Each year, approximately 250,000 Germans suffer a stroke. This makes stroke the third leading cause of death after heart disease and cancer. The circulatory disorder that occurs in the brain is normally treated using systemic thrombolysis, a procedure that bears various risks. Unlike mechanical thrombectomy, which offers clear advantages by comparison.
A stroke is caused by vascular obliteration, also called ischemic infarction or by a cerebral hemorrhage. The brain cells are subsequently not getting enough oxygen and nutrients. They literally die. Patients receive the best treatment in a stroke unit, a specialized organizational unit within a hospital or clinic.
Systemic thrombolysis not without risks
"Systemic thrombolysis with tissue plasminogen activator is being considered for a subgroup of stroke patients with circulatory disorders. Between 14 and 20 percent of all patients are suited for this type of treatment provided they are being treated within four and a half hours," explains Professor Hans-Christoph Diener, Neurology Director at the University Hospital Essen. So far, there is no other evidence-based process that’s being applied aside from this one.
In addition, this procedure is a medical treatment that has potentially 22 contraindications. "This is why patients need to be carefully selected to not cause a cerebral hemorrhage. The other big disadvantage is that in only about half of the cases the blood vessel can be opened up again when large vessels are obliterated," Diener adds.
Things are now happening in stroke treatment with a catheter-based procedure, the mechanical thrombectomy. This method is used in addition to systemic thrombolysis. This procedure is not new. However, the first three randomized controlled studies failed. Diener sees the reasons for this in the technical nature of the catheter systems, the treatment duration and patient selection. "The advantage of negative results is that we can learn how to do things correctly."

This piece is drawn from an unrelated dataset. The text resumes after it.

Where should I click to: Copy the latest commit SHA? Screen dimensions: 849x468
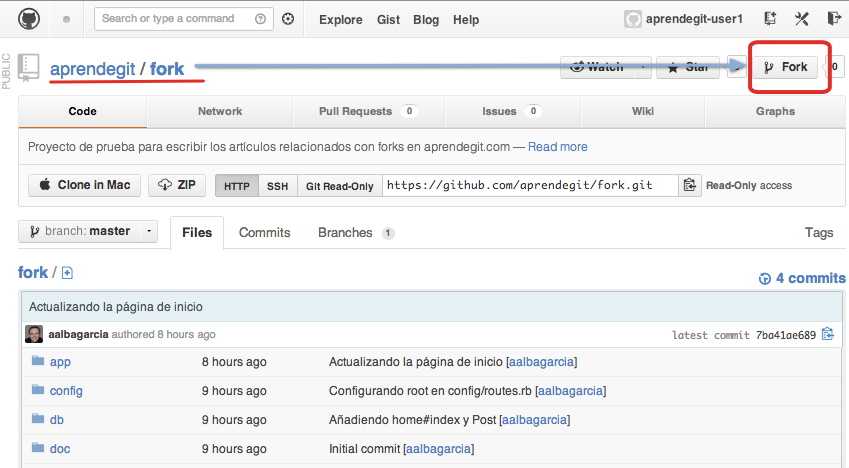828,334
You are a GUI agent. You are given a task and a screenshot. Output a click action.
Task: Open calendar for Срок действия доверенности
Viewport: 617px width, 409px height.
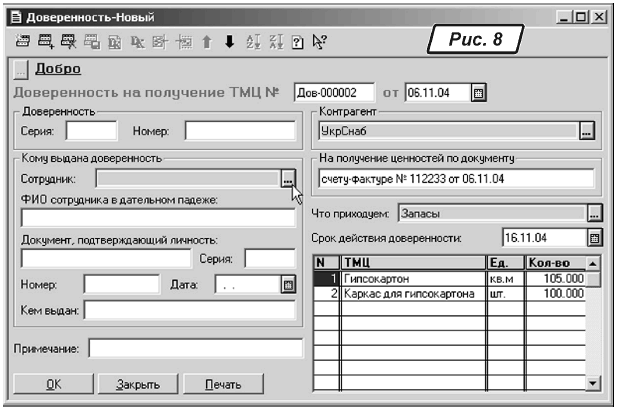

Almost simultaneously, five more studies were initiated that utilize novel stent retrievers. "These are special catheters where you virtually forged ahead from the groin area into the respective artery in the brain. A thin wire pushes through the blood clot, which is literally being captured in a stent so that it can be extracted along with the stent," explains Diener.
The likelihood that large blood vessels are being reopened is approximately 90 percent in this case. This is why a portion of the studies was cut short since the results were way above average.
Procedure is suited for particularly difficult cases
Mechanic thrombectomy is only suited as an additional treatment procedure in about four to five percent of all stroke cases. According to Diener, this is especially the case when the aorta (internal carotid artery) or the major artery within the brain (middle cerebral artery) are obliterated.
The advantages are obvious. "There are significantly fewer risks with this intervention because the low rate of bleeding complications tends to also lower the death rate," Diener sums up. This in turns has a positive effect on neurological symptoms. At the end of the procedure, patients who are partially hemiplegic or whose language center is defective suffer no or only minor neurological deficits.
According to Diener, whether and to what extent a comprehensive introduction of mechanical thrombectomy is feasible does not depend on the technical implementation or acquisition. The expansion of stroke units, especially in rural areas is far more important, says Diener. There is still lots to be done here to ensure adequate stroke treatment.